Kazakhstan’s Flickering Succession Embers

Kazakh shares slumped 30 percent in 2011 by the MSCI Index as President Nazarbaev marked the 20th independence anniversary with an emergency security declaration against rioters in the western oil town of Zhanaozen ahead of scheduled parliamentary elections slated to bring in formal opposition. Police opened fire on crowds that torched buildings amid a festering labor dispute in the region which had been watched by international energy groups pressured for a new deal on the Karachaganak project. KazMunaiGas, the London-listed state unit, asked European partners to dilute their shares as its head was dismissed by the President. His son-in-law and manager of the sovereign wealth fund Kulibayev was also purged from the ruling circle and the former Interior Minister was dispatched to the restive region in advance of a CIS meeting in Moscow where the longstanding power clique is likewise poised for a shakeup. The succession issue has become more urgent in Astana following reports that the President was recently treated abroad for cancer. The instability comes in the aftermath of a sovereign ratings upgrade to BBB+ on foreign exchange reserve replenishment to $70 billion, and hydrocarbon-led 6 percent GDP growth reflecting healthy FDI and fiscal positions. The currency has stayed at 150 to the dollar, but banking system vulnerability lingers with private credit flat and NPLs averaging just under one-third of portfolios. Eurobond access has eroded after major financial institution defaults, although the government plans to test the external sukuk market. The IMF in its latest Article IV probe called for stricter loan accounting and provisions in addition to “further governance and transparency” gains to mirror broader trends in Central Asia and the Caucuses, where Georgia for example has been hailed in “Doing Business” rankings.

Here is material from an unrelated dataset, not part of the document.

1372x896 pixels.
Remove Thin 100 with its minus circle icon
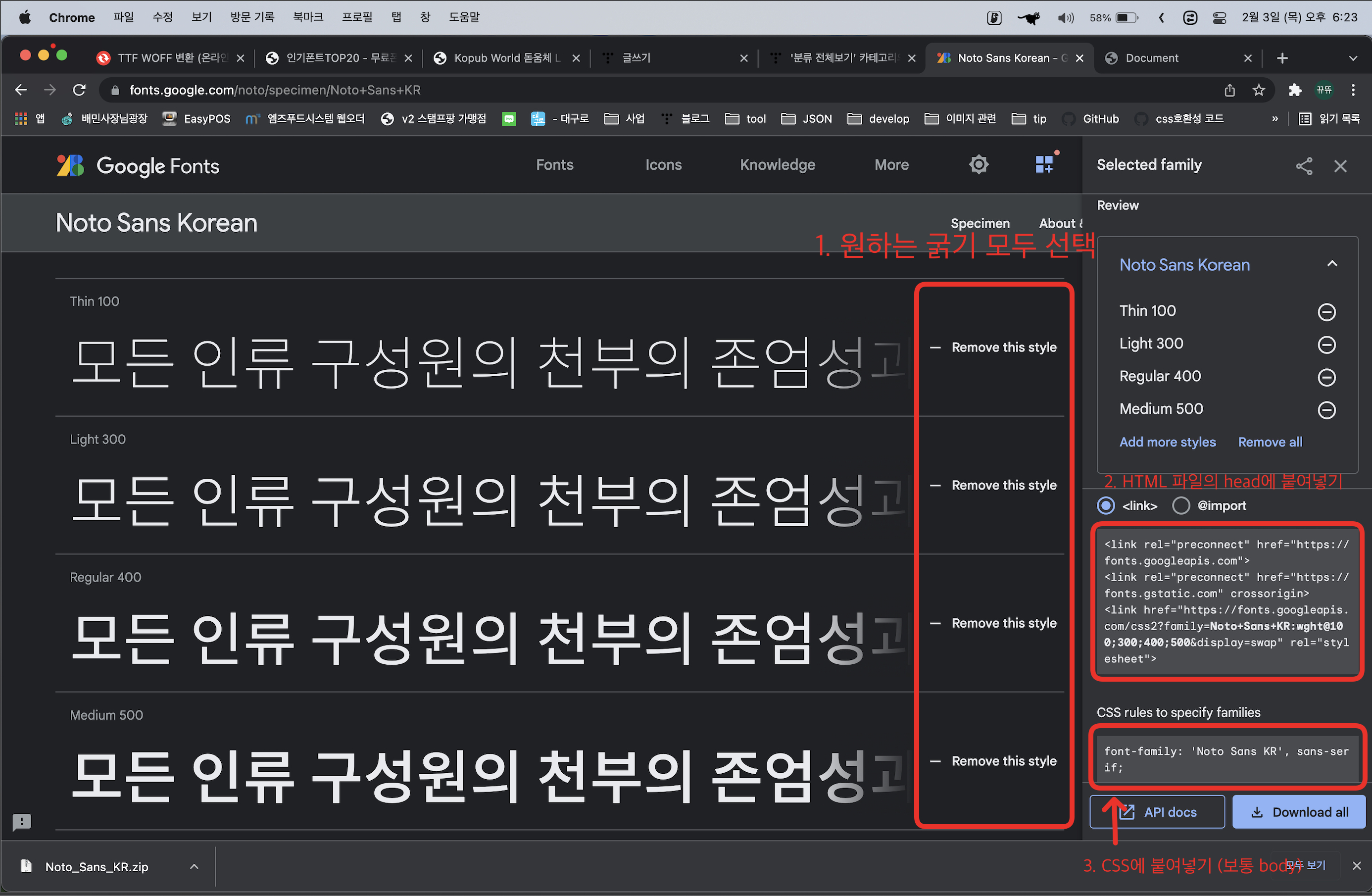[x=1326, y=312]
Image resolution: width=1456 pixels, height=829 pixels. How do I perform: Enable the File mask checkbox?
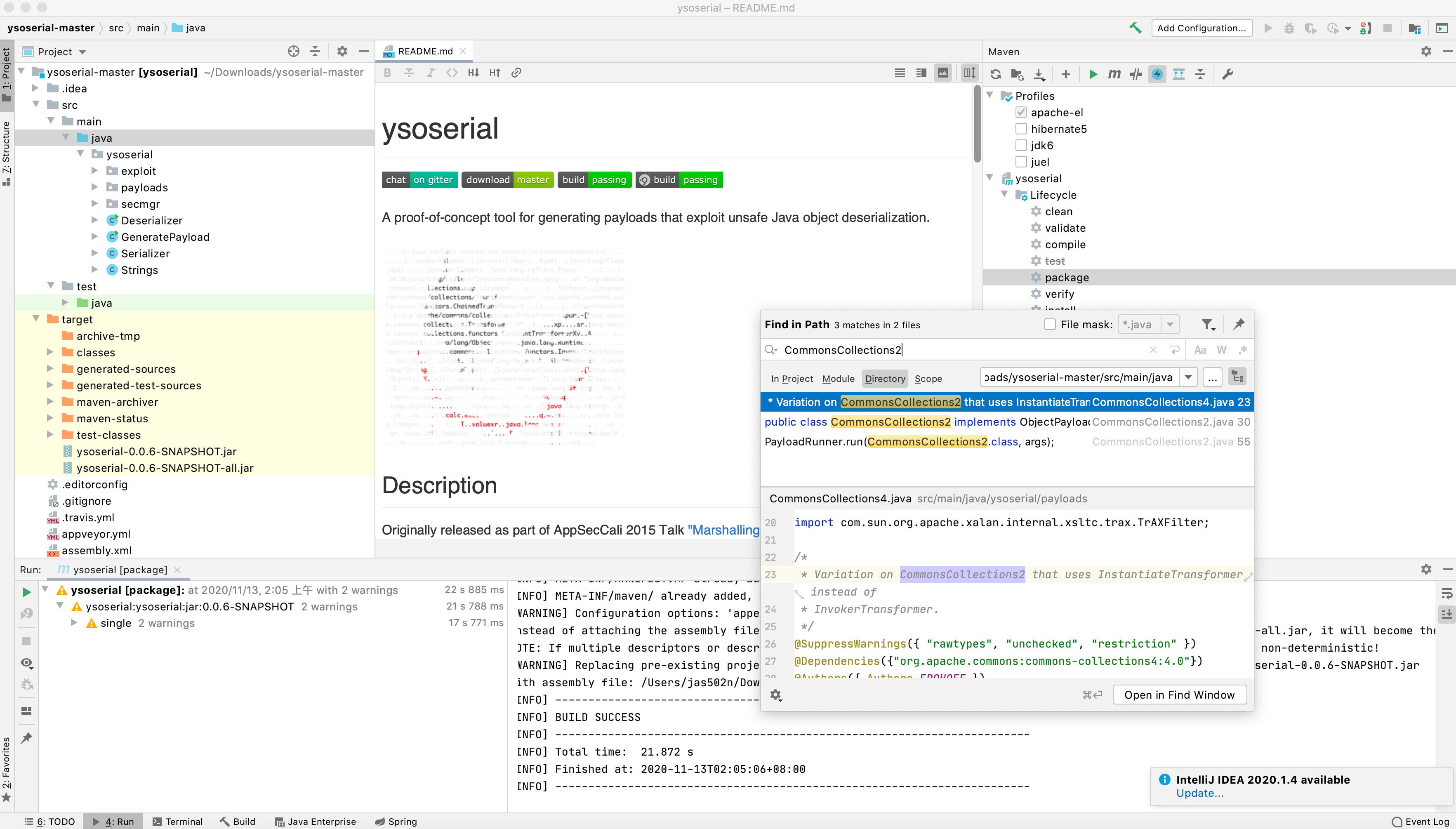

Ukraine with a 45 percent loss was at the bottom of the European and overall frontier pack with the $15 billion IMF program still off course on continued gas pricing, pension and other differences. The current account deficit doubled to 4.5 percent of GDP last year and international reserves at $35 billion are below the 2008 crisis amount. Public and private external debt repayments are estimated at around $60 billion in 2012 and foreign banks have already announced cutbacks as the government will be unable to tap Russian and Eurobond financing even under favorable conditions to cover its $10 billion sum due without multilateral endorsement. Privatization has stalled since the controversial $1 billion sale of the phone monopoly to an Austrian group aligned with local oligarchs, and steel and agricultural exports may suffer from harvest and Asian demand constraints. The US and EU have added political reservations to the mix with outrage against the jailing of opposition party chief Tymoshenko for alleged crimes previously as prime minister within the CIS’s spotty succession saga.